The CC indicates, that price changes is a normal practice in business. Such changes are permissible also in public transport, provided that one passenger trip cost is based on substantiated costs and independent calculations of each transport provider separately, notably if each public transport provider charge a fare directly from passengers and they mutually compete. The CC draws attention to the fact, that the approach for determination of costs-based price is clearly stipulated in the regulatory framework of Latvia and legislation of the European Union in the area of transport.
However, during investigation of the case, the CC did not receive objectively verifiable calculations from RMS, which would substantiate RMS fare alignment to RS tariff. From the CC point of view, it is economically questionable, that costs of both companies could be equal and, consequently, the prime cost for one passenger trip could be equal. Moreover, comparison of financial indicators of RS and RMS confirms – subsidies granted by RCC to RS have significantly increased during contract period compared to the period before the contract. In addition RMS has been able to operate even with profit.

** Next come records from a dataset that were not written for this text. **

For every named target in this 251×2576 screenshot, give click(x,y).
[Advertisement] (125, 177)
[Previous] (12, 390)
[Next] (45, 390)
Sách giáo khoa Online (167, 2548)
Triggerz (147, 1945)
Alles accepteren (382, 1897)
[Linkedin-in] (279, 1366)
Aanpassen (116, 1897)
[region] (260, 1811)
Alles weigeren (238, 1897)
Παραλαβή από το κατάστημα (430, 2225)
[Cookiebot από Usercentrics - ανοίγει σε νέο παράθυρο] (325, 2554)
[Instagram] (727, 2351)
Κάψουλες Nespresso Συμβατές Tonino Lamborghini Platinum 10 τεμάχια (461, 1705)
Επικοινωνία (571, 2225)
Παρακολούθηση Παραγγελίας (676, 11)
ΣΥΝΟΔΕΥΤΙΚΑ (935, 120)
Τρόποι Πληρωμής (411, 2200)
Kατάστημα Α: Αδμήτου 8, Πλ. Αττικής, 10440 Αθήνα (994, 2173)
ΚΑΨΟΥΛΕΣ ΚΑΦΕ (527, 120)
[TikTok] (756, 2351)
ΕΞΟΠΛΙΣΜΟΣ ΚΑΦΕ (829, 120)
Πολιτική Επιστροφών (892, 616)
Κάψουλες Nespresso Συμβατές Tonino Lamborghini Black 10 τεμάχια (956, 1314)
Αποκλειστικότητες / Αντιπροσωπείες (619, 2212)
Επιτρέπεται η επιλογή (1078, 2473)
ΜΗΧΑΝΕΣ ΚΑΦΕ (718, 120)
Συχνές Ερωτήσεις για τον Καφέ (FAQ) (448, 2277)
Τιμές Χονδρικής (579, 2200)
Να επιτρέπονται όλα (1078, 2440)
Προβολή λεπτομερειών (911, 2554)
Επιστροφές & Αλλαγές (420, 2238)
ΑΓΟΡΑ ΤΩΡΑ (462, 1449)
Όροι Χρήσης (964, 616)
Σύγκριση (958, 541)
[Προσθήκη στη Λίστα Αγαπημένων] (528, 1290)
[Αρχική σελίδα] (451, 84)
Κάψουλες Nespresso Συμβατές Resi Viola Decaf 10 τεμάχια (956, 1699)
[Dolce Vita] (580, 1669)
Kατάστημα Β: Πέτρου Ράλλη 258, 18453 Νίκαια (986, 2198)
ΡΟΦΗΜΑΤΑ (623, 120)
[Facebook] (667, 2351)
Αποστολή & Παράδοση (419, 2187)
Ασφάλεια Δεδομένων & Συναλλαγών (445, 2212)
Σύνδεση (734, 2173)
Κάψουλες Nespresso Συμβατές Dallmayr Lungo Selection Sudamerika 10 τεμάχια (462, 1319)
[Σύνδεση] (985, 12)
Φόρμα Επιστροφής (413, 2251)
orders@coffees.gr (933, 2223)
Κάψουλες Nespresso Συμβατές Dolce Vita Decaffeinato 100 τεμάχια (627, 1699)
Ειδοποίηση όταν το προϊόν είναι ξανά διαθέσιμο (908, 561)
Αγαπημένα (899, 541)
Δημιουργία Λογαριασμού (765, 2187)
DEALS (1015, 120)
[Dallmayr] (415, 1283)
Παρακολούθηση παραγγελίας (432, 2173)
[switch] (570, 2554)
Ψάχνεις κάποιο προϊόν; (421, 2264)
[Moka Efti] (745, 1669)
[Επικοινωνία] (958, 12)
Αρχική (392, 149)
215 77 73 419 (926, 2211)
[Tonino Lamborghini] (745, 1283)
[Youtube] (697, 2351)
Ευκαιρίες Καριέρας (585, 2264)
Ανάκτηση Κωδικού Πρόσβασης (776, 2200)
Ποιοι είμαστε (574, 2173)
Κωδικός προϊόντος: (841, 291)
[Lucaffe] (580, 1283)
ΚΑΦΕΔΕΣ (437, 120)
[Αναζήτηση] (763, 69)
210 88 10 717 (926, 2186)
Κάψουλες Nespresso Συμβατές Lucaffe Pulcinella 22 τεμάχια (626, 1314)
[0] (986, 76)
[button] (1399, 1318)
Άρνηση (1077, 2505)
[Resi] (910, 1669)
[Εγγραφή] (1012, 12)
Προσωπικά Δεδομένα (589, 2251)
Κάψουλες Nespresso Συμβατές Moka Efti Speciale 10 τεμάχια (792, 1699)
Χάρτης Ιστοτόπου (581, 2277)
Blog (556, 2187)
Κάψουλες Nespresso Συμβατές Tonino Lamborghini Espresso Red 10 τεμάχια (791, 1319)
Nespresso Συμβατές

This restriction causes significant harm to consumers and prevents passengers from receiving a service that corresponds to the quality and price. At the same time RS protects himself from competition pressure and, consequently, from the necessity to optimise its operation. RMS is not motivated to make its operation more efficient also, because it has guaranteed concrete level income from provision of services. By agreeing on the minimum tariff of RMS, users of public transport in Riga are prevented from choosing the most favourable provider of public transport services in terms of price.
At the same time, the CC assumes, that the state might have suffered loss due to this contract, because the state compensates costs arising from free transport of different passenger groups, based on economically unsubstantiated tariffs, which are determined as a result of competition restriction.
For the forbidden vertical agreement the CC has imposed a fine on RS equal to 2 163 046.63 euros and on RMS – equal to 87 948.40 euros. The CC has also imposed a legal obligation on both companies to end competition infringement and within three months from coming into force of the CC decision amend the conditions of the contract and the additional agreement stipulating, that RMS fare shall not be lower than RS tariff. RMS is also obliged to determine their fares independently, objectively and reasonably.